Copy out every line of the following data verbatim, changing nothing.

_Extracted entries:_
◇ ◇ ◇ ◇ ◇ ◇ ◇

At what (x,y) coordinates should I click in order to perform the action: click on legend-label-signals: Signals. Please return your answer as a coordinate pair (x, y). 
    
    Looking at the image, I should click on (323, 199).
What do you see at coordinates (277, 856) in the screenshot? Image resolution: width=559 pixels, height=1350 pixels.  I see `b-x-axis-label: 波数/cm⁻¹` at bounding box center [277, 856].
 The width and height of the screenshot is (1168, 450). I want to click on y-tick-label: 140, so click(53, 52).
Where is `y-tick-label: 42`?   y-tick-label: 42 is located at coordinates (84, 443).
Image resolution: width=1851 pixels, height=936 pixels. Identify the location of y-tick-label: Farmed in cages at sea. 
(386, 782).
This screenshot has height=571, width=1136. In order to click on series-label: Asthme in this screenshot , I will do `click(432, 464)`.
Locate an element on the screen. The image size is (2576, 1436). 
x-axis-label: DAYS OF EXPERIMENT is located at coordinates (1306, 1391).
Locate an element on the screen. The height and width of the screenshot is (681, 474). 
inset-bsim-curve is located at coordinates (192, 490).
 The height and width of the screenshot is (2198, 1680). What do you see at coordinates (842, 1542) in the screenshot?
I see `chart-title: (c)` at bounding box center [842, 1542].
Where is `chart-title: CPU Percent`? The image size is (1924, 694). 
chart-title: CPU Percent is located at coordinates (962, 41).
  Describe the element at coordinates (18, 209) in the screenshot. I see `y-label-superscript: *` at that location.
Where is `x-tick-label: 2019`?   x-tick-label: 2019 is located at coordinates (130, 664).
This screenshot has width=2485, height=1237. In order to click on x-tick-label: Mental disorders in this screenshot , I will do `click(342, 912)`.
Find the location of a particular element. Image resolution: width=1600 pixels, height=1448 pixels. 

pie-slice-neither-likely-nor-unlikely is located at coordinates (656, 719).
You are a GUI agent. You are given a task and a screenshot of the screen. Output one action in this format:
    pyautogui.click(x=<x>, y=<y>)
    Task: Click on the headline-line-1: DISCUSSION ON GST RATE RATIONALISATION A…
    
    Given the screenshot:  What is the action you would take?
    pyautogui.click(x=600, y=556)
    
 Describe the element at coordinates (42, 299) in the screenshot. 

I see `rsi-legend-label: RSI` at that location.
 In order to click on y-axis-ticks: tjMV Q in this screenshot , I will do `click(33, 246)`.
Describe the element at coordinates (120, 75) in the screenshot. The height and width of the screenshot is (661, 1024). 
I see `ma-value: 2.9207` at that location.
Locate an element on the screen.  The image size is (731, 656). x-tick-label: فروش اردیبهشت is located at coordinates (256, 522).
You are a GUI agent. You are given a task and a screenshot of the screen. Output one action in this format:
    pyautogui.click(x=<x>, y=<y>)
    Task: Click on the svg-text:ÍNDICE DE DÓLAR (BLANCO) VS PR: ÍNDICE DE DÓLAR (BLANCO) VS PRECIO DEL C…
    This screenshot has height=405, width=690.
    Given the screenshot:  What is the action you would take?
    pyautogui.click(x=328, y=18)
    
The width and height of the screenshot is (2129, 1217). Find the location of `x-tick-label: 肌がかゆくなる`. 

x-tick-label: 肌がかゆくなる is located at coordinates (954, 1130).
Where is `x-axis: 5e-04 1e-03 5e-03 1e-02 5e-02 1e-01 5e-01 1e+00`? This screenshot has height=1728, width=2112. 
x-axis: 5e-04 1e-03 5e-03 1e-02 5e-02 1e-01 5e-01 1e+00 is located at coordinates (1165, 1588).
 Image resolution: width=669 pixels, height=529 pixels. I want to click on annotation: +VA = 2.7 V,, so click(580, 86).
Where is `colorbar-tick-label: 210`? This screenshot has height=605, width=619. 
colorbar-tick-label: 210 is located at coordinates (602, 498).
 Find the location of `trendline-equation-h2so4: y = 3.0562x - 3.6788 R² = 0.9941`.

◇ ◇ ◇ ◇ ◇ ◇ ◇

_Output below:_
At what (x,y) coordinates should I click in order to perform the action: click on legend-label-signals: Signals. Please return your answer as a coordinate pair (x, y). 
    
    Looking at the image, I should click on (323, 199).
What do you see at coordinates (277, 856) in the screenshot? Image resolution: width=559 pixels, height=1350 pixels.  I see `b-x-axis-label: 波数/cm⁻¹` at bounding box center [277, 856].
 The width and height of the screenshot is (1168, 450). I want to click on y-tick-label: 140, so click(53, 52).
Where is `y-tick-label: 42`?   y-tick-label: 42 is located at coordinates (84, 443).
Image resolution: width=1851 pixels, height=936 pixels. Identify the location of y-tick-label: Farmed in cages at sea. 
(386, 782).
This screenshot has height=571, width=1136. In order to click on series-label: Asthme in this screenshot , I will do `click(432, 464)`.
Locate an element on the screen. The image size is (2576, 1436). 
x-axis-label: DAYS OF EXPERIMENT is located at coordinates (1306, 1391).
Locate an element on the screen. The height and width of the screenshot is (681, 474). 
inset-bsim-curve is located at coordinates (192, 490).
 The height and width of the screenshot is (2198, 1680). What do you see at coordinates (842, 1542) in the screenshot?
I see `chart-title: (c)` at bounding box center [842, 1542].
Where is `chart-title: CPU Percent`? The image size is (1924, 694). 
chart-title: CPU Percent is located at coordinates (962, 41).
  Describe the element at coordinates (18, 209) in the screenshot. I see `y-label-superscript: *` at that location.
Where is `x-tick-label: 2019`?   x-tick-label: 2019 is located at coordinates (130, 664).
This screenshot has width=2485, height=1237. In order to click on x-tick-label: Mental disorders in this screenshot , I will do `click(342, 912)`.
Find the location of a particular element. Image resolution: width=1600 pixels, height=1448 pixels. 

pie-slice-neither-likely-nor-unlikely is located at coordinates (656, 719).
You are a GUI agent. You are given a task and a screenshot of the screen. Output one action in this format:
    pyautogui.click(x=<x>, y=<y>)
    Task: Click on the headline-line-1: DISCUSSION ON GST RATE RATIONALISATION A…
    
    Given the screenshot:  What is the action you would take?
    pyautogui.click(x=600, y=556)
    
 Describe the element at coordinates (42, 299) in the screenshot. 

I see `rsi-legend-label: RSI` at that location.
 In order to click on y-axis-ticks: tjMV Q in this screenshot , I will do `click(33, 246)`.
Describe the element at coordinates (120, 75) in the screenshot. The height and width of the screenshot is (661, 1024). 
I see `ma-value: 2.9207` at that location.
Locate an element on the screen.  The image size is (731, 656). x-tick-label: فروش اردیبهشت is located at coordinates (256, 522).
You are a GUI agent. You are given a task and a screenshot of the screen. Output one action in this format:
    pyautogui.click(x=<x>, y=<y>)
    Task: Click on the svg-text:ÍNDICE DE DÓLAR (BLANCO) VS PR: ÍNDICE DE DÓLAR (BLANCO) VS PRECIO DEL C…
    This screenshot has height=405, width=690.
    Given the screenshot:  What is the action you would take?
    pyautogui.click(x=328, y=18)
    
The width and height of the screenshot is (2129, 1217). Find the location of `x-tick-label: 肌がかゆくなる`. 

x-tick-label: 肌がかゆくなる is located at coordinates (954, 1130).
Where is `x-axis: 5e-04 1e-03 5e-03 1e-02 5e-02 1e-01 5e-01 1e+00`? This screenshot has height=1728, width=2112. 
x-axis: 5e-04 1e-03 5e-03 1e-02 5e-02 1e-01 5e-01 1e+00 is located at coordinates (1165, 1588).
 Image resolution: width=669 pixels, height=529 pixels. I want to click on annotation: +VA = 2.7 V,, so click(580, 86).
Where is `colorbar-tick-label: 210`? This screenshot has height=605, width=619. 
colorbar-tick-label: 210 is located at coordinates (602, 498).
 Find the location of `trendline-equation-h2so4: y = 3.0562x - 3.6788 R² = 0.9941`.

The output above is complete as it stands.